Well, it was Droxine who brought up the subject of Pon Farr. There is no logic in refusing to discuss a subject with someone who is already aware of it (although Spock was undoubtedly quite puzzled at how she managed to find out).

Well, heck, rewatch "Dagger of the Mind" some time and notice how secret, personal, and rarely-done the Vulcan Mind Meld was supposed to be. That was forgotten more and more each time it was used on TOS.
 
One of the few edits the powers that be made to my story in SNW 2 was to serve ongoing series continuity. I didn't like it at the time but wasn't going to raise a stink about it, and looking back, they made exactly the right call. If Spock is up against a powerful telepath who can reshape the landscape with their mind, it only makes sense that he's going to flash back, however briefly, to Gary Mitchell.

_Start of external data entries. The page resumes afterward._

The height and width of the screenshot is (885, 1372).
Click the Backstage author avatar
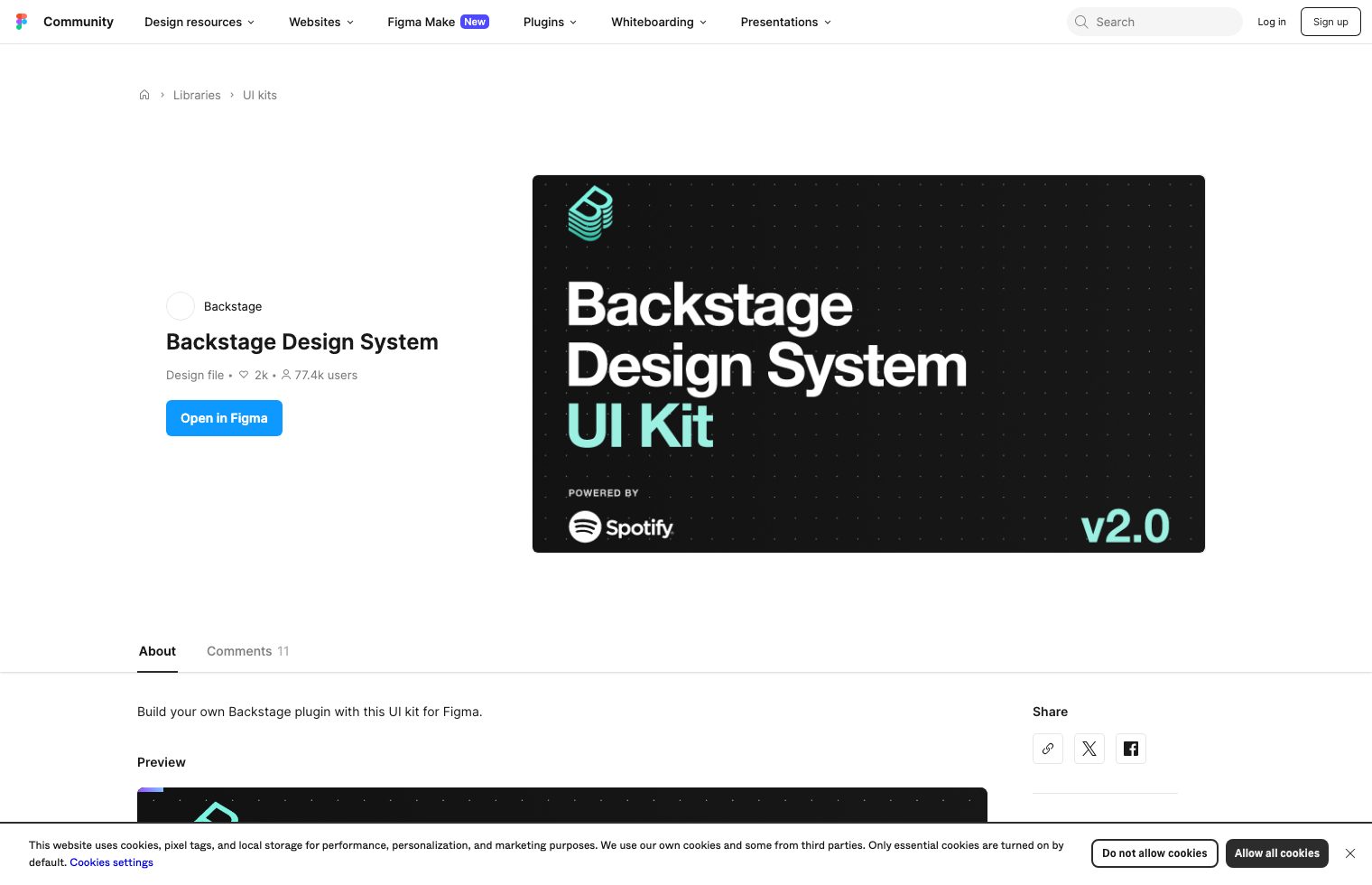coord(180,306)
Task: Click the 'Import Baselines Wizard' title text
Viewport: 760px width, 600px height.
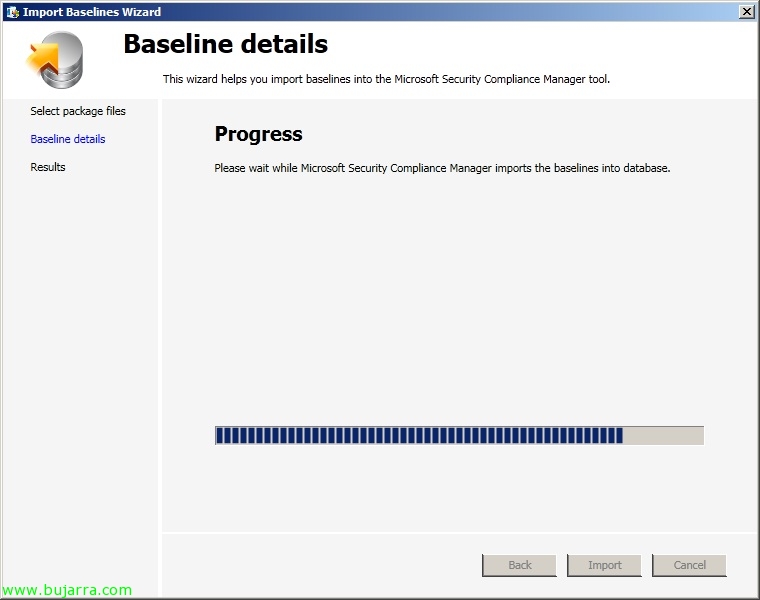Action: click(x=92, y=12)
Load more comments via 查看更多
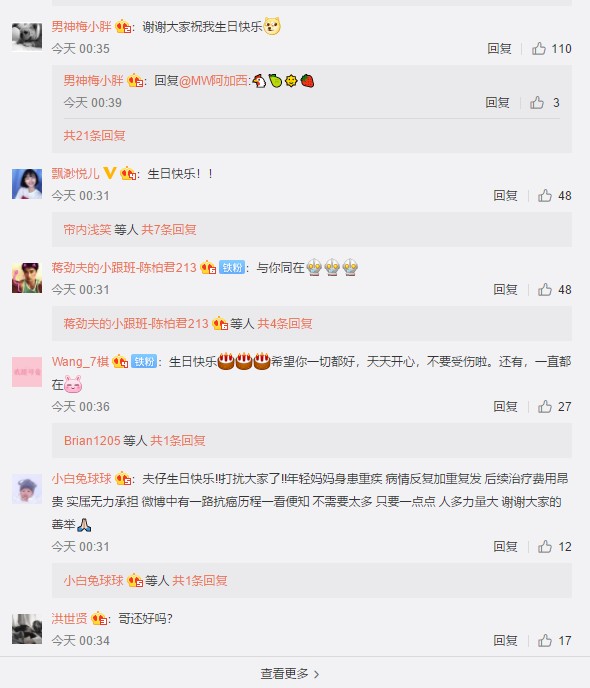Viewport: 590px width, 688px height. [x=290, y=673]
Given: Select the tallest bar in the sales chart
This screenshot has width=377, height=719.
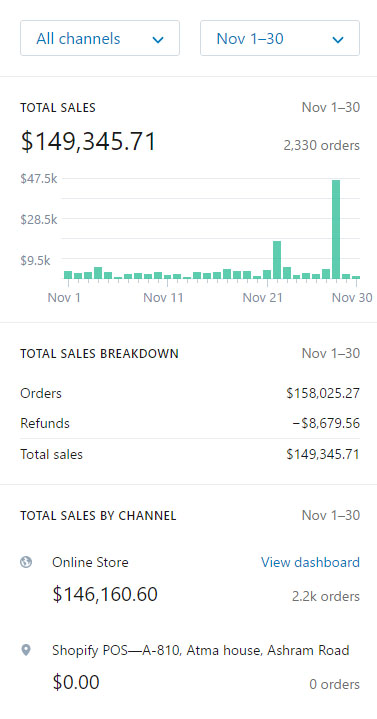Looking at the screenshot, I should (336, 229).
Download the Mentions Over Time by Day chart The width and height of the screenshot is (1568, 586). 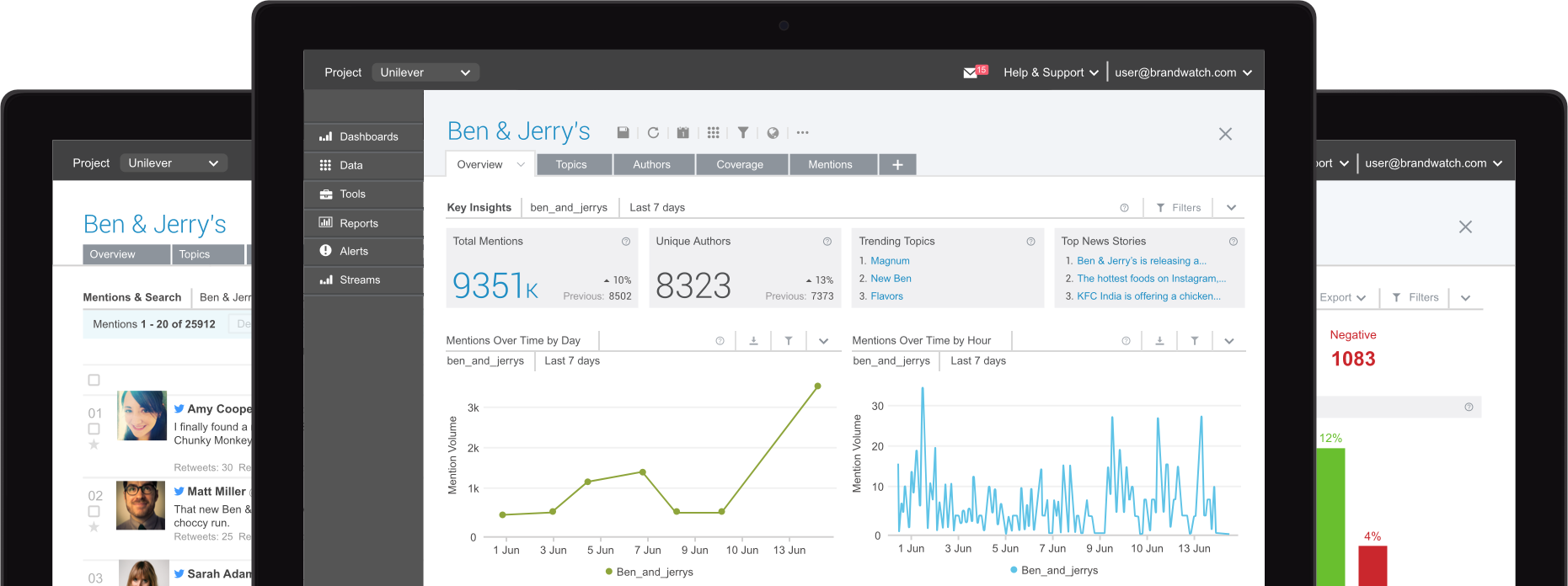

I think there are levels of past events/episodes; some are more memorable than others (both in-universe and out!). So it goes to what Christopher said about "balance." We all have key points in our lives that stick with us longer than others. I like to see those referenced when appropriate in Trek fiction.

Sometimes (most times?) the tie-in writers are better about this than the folks who made the show/movies. I still get annoyed that when Kirk said, in Star Trek V, "I lost a brother once," nobody thought even for a second that he was talking about George ("only you call him Sam"...). I think J.M. Dillard rectified this in her novelization, but I don't recall exactly.

Speaking of ST V, I appreciated Greg referencing Sybok in Foul Deeds Arise - like the movie or not (and I kinda sorta do), Spock's heretofore unknown half-brother showing up and hijacking the Enterprise would, I would think, qualify as a memorable experience! So nicely done. :)
 
Speaking of ST V, I appreciated Greg referencing Sybok in Foul Deeds Arise - like the movie or not (and I kinda sorta do), Spock's heretofore unknown half-brother showing up and hijacking the Enterprise would, I would think, qualify as a memorable experience! So nicely done. :)

Just to tease, Sybok is also mentioned in my new book, coming out next week. :)
 
Sometimes (most times?) the tie-in writers are better about this than the folks who made the show/movies. I still get annoyed that when Kirk said, in Star Trek V, "I lost a brother once," nobody thought even for a second that he was talking about George ("only you call him Sam"...).

Nowhere near as bad as The Wrath of Khan. "I've never faced death. Not like this. Not even when I lost my best friend Gary, the love of my life Edith Keeler, my brother Sam and sister-in-law Aurelan, or my wife Miramanee and my unborn child. Oh, and the first two of those died as a result of my own actions, but no, I've never actually faced death before."